À cela s’ajoute la peur que ces données, une fois centralisées sur un serveur, soient piratées. “Les données médicales bénéficient évidemment d’un très haut niveau de sécurisation, reconnaît Jérôme Vermeulen, mais elles ont aussi un intérêt pour des pirates de très haut niveau.” “Les données médicales se revendent très cher sur le dark web”, précise-t-il en donnant un exemple récent, en France, où les données médicales de 500.000 personnes ont été piratées, selon les médias hexagonaux.
Des données médicales
Jean Marc Van Gyseghem, avocat spécialisé dans la protection des données médicales et directeur adjoint du Centre de recherches Information, Droit et Société (UNamur), n’écarte pas ces risques, mais pour lui, cela ne doit pas empêcher d’avancer. “Le risque zéro n’existe pas mais les systèmes de sécurité sont de plus en plus performants. Il ne faut pas, me semble-t-il, diminuer la connaissance de l’état de santé du patient parce qu’il y a ce risque de cyberattaque qui existera toujours.”

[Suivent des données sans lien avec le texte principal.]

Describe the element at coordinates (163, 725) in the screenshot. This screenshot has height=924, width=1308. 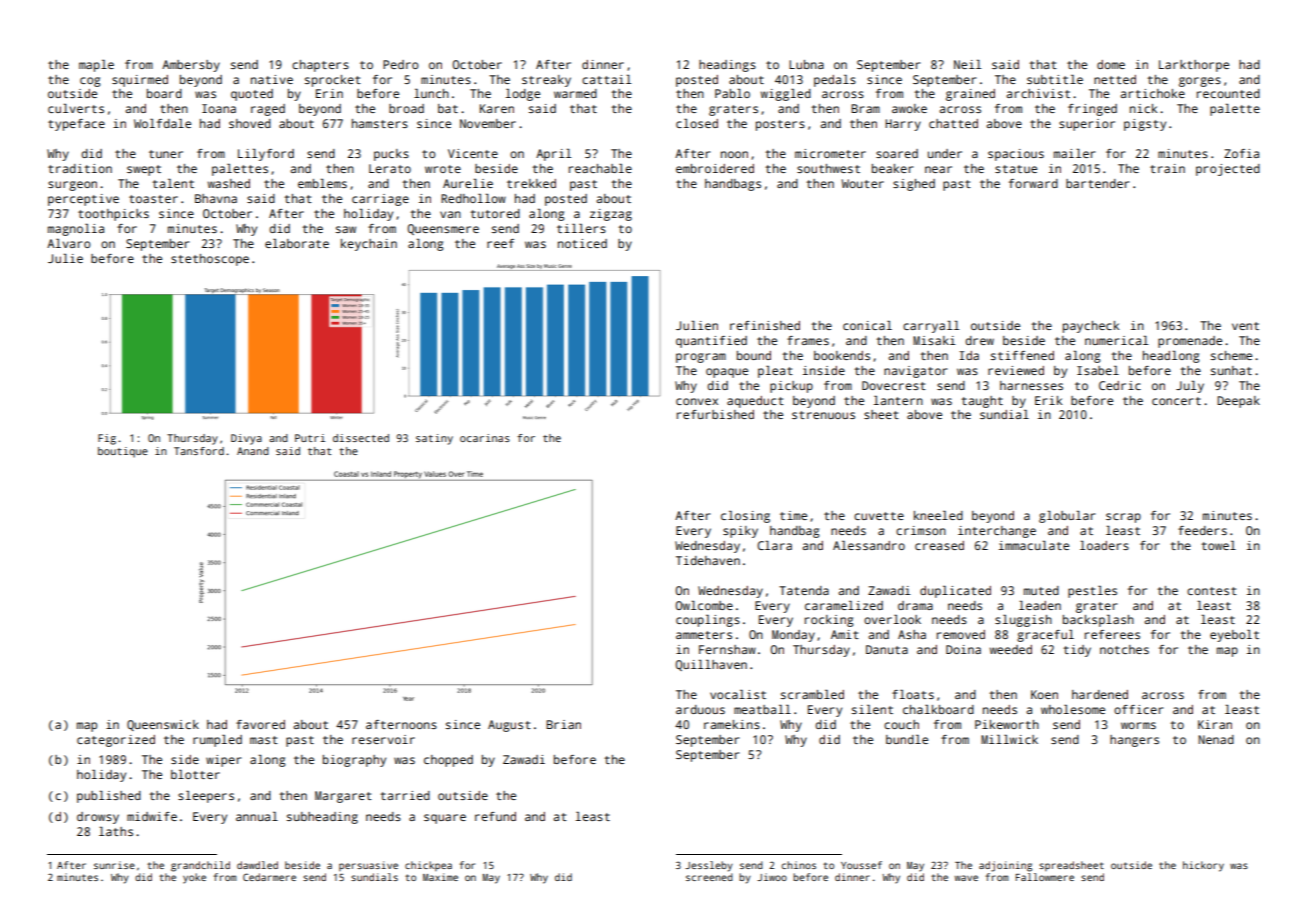
I see `Queenswick` at that location.
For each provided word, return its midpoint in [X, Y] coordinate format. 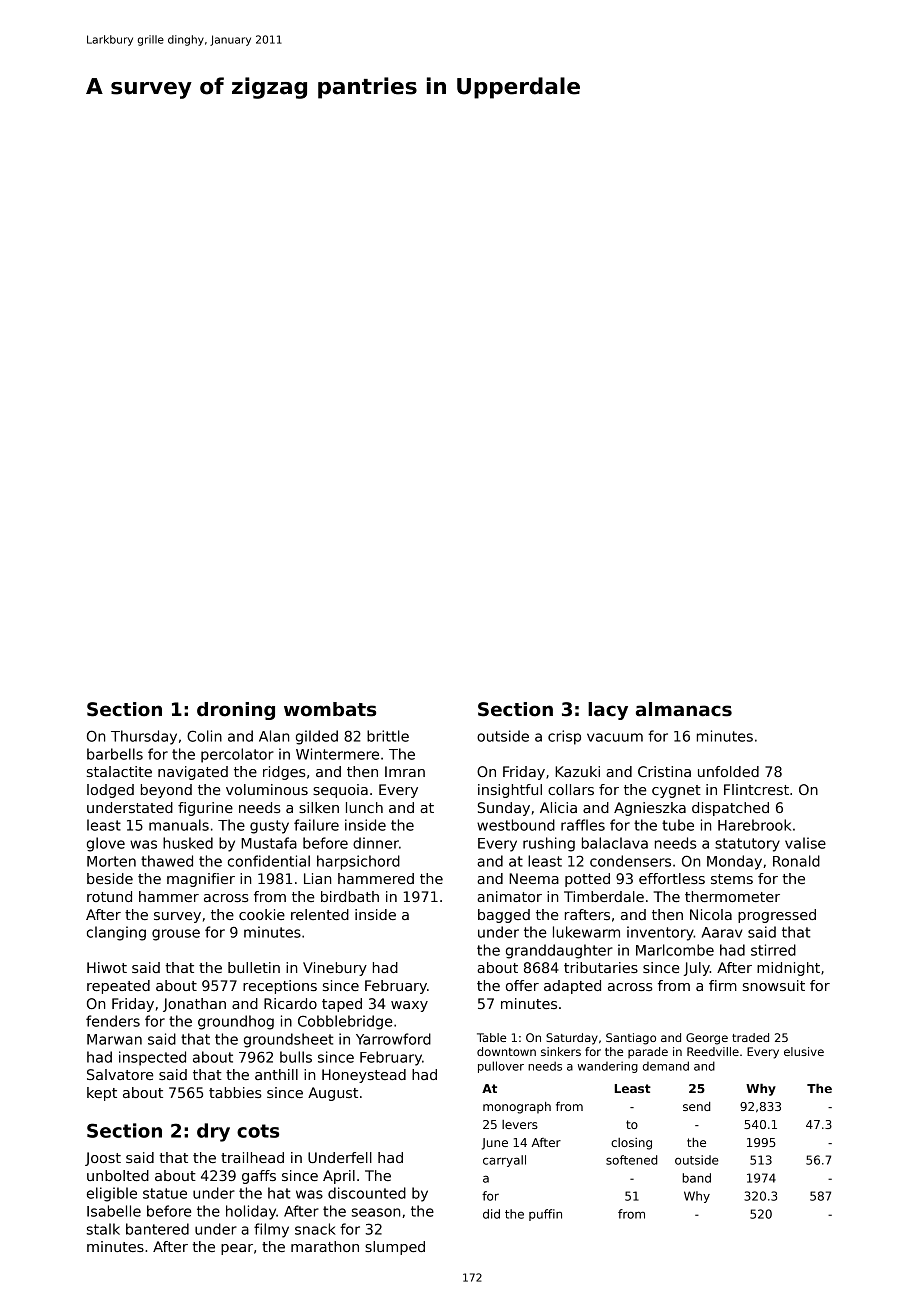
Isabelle [114, 1211]
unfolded [728, 771]
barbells [115, 754]
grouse [176, 935]
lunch [364, 807]
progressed [777, 916]
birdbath [350, 896]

Pour le professeur, les données psychologiques sont des données médicales, au même titre que les données gynécologiques, par exemple, qui sont aussi de l’ordre de l’intime. Il ne craint par ailleurs pas de dérive à l’avenir. “La confiance est la pierre angulaire du système. Si les médecins n’ont plus confiance, le système tombe.” C’est ce qui, selon lui, a fait en sorte que le projet de permettre aux assurances d’accéder à des données médicales a été vite remisé au placard.
Demande de garde-fous
Pas de quoi rassurer l’UPPCF, qui demande que des garde-fous soient mis en place. Premièrement, le partage de données psychologiques ne devrait pouvoir se faire qu’avec le consentement explicite et éclairé du patient (c’est déjà le cas pour les autres données médicales, mais, dans la pratique, le consentement n’est pas toujours tout à fait “éclairé”).

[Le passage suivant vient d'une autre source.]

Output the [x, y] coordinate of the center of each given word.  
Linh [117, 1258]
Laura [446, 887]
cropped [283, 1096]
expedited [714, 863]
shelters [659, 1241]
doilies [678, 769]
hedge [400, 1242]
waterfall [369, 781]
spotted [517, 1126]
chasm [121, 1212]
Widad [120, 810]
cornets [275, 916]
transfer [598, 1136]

Deuxièmement, le choix de partager ou pas telle ou telle information, ou le fait même de mentionner qu’un suivi existe, devrait être laissé à l’appréciation du psychologue. “Il est compétent pour savoir ce qu’il faut partager ou pas !”, insiste Quentin Vassart, président. Troisièmement, l’accès à ces données devrait être réservé aux professionnels directement impliqués dans une relation thérapeutique avec le patient.
Jean Marc Van Gyseghem agirait quant à lui plutôt à ce dernier niveau : faire en sorte que tous les professionnels de santé n’y aient pas accès. “On pourrait très bien décider que telle partie du dossier ne serait accessible par exemple qu’à d’autres psychiatres ou psychologues, mais pas au chirurgien qui n’en aura pas la nécessité.” Il s’oppose par contre à un tri des informations à la base. “Si l’information n’est pas complète, ça va à l’encontre de la prise en charge du patient.”

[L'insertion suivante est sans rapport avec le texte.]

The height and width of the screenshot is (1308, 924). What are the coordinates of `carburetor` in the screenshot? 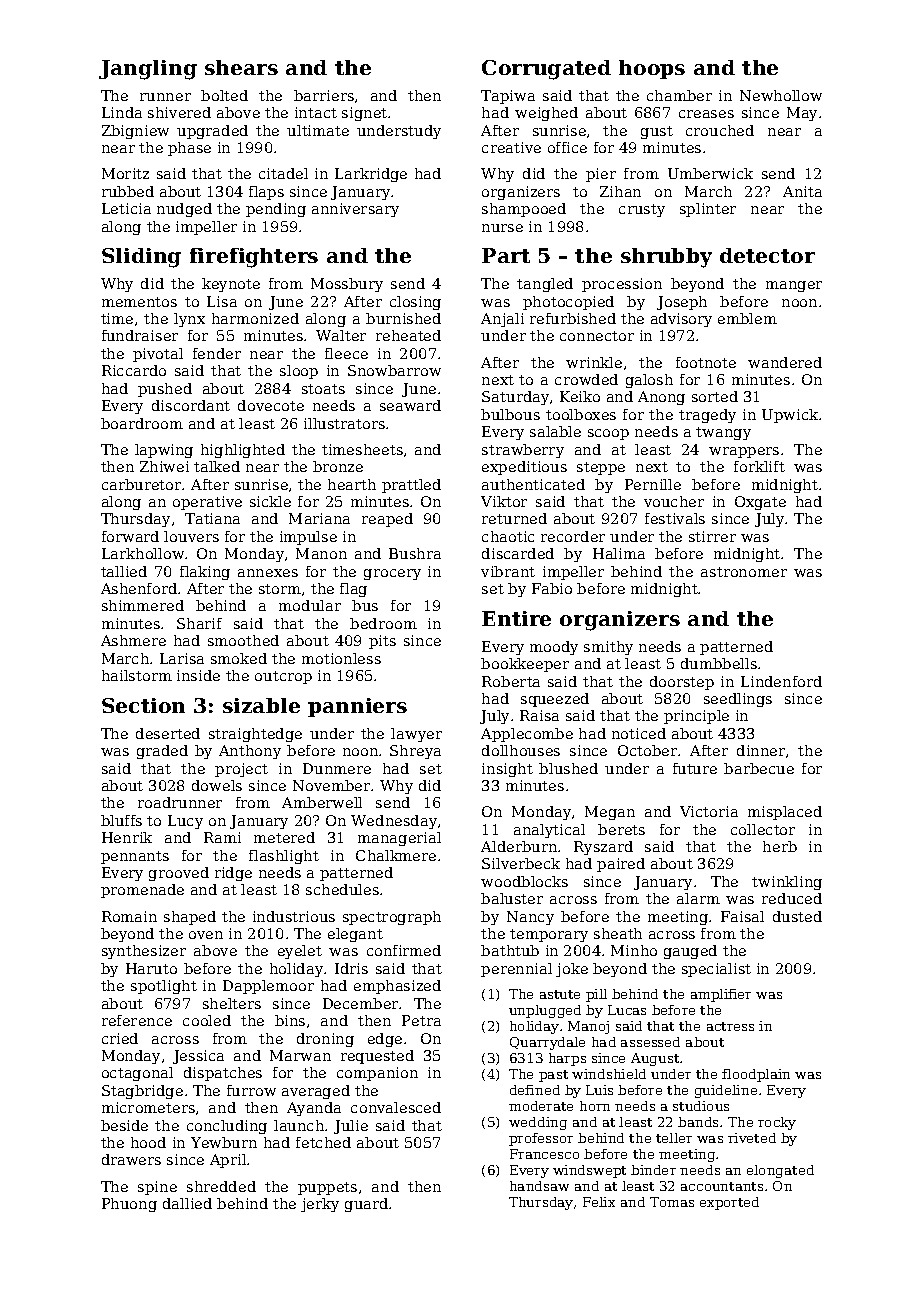 It's located at (141, 484).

Pour l’instant, les psychologues n’ont pas d’indications sur les mesures qui seront finalement mises en place. Ils ne savent pas non plus où en est le dossier. Au cabinet du ministre fédéral de la Santé, Franck Vandenbroeck, personne n’était disponible pour nous répondre ce mercredi. On sait seulement qu’un avis de la Commission des psychologues lui a été rendu à sa demande, il y a plus d’un an.